=== Source material ===

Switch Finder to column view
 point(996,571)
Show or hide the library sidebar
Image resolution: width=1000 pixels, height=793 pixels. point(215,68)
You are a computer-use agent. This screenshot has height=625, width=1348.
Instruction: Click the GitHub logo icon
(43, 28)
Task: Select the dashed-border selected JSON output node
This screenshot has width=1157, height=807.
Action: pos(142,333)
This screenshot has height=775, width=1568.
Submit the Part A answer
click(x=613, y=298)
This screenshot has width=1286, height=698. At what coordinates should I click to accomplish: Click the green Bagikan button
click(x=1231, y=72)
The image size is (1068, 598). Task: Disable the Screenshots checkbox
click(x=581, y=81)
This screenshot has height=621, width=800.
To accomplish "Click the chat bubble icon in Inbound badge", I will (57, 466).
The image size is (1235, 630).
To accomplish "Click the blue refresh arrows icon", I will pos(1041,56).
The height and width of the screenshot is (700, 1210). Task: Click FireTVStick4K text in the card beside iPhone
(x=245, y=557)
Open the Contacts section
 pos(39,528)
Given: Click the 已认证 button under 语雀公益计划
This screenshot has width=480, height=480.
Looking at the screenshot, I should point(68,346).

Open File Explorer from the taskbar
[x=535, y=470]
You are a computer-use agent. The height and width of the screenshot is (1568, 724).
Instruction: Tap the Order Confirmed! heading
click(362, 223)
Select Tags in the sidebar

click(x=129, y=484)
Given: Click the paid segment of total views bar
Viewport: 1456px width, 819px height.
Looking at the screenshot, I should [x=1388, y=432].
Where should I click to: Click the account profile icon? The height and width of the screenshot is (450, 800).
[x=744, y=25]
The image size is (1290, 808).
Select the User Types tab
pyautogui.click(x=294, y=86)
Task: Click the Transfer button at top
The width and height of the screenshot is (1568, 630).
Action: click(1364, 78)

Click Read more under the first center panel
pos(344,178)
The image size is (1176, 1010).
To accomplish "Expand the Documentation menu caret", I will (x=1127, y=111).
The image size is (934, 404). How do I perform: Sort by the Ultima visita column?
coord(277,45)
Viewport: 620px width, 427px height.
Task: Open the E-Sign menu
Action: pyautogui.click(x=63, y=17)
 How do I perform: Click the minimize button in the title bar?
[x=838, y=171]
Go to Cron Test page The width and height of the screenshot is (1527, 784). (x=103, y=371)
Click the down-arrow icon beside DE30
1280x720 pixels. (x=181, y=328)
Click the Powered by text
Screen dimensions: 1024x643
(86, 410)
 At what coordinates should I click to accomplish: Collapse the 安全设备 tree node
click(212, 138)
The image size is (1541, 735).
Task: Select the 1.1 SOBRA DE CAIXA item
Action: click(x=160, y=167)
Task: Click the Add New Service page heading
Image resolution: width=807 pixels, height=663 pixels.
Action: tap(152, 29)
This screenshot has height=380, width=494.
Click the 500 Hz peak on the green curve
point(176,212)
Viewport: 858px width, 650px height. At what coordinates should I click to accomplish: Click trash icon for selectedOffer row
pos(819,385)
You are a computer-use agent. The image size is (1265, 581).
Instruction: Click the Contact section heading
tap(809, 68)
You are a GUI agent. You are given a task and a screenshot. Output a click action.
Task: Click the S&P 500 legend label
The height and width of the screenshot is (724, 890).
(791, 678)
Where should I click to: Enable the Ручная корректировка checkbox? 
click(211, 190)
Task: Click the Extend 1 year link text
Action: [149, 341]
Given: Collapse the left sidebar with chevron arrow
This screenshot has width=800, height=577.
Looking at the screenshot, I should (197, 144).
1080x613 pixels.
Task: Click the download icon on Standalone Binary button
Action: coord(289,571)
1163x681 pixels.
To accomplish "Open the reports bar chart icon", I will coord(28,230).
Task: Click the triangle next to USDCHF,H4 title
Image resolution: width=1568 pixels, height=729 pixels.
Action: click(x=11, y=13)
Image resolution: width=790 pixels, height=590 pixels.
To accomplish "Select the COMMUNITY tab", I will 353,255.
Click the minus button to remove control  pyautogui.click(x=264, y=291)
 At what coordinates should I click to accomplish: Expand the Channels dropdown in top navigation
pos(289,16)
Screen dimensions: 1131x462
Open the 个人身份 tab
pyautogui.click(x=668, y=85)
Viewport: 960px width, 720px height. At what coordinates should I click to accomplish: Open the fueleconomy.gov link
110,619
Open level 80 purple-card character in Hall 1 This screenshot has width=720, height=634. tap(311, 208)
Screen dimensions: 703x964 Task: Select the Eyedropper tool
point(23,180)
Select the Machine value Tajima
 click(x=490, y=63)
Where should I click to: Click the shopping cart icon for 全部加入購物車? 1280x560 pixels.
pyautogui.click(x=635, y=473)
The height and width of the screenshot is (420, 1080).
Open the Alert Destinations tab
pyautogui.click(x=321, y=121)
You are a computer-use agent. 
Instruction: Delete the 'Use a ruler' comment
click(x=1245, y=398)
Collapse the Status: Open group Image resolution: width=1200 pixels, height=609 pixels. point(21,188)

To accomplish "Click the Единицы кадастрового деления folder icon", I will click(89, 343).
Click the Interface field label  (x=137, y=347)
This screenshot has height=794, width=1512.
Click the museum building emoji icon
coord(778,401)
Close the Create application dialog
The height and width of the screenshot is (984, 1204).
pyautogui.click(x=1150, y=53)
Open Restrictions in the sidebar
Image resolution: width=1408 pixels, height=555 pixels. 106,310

===

### Exercise description
The reply must be a number and nothing more: the count of lines above that contain the word "will".

### Task solution
6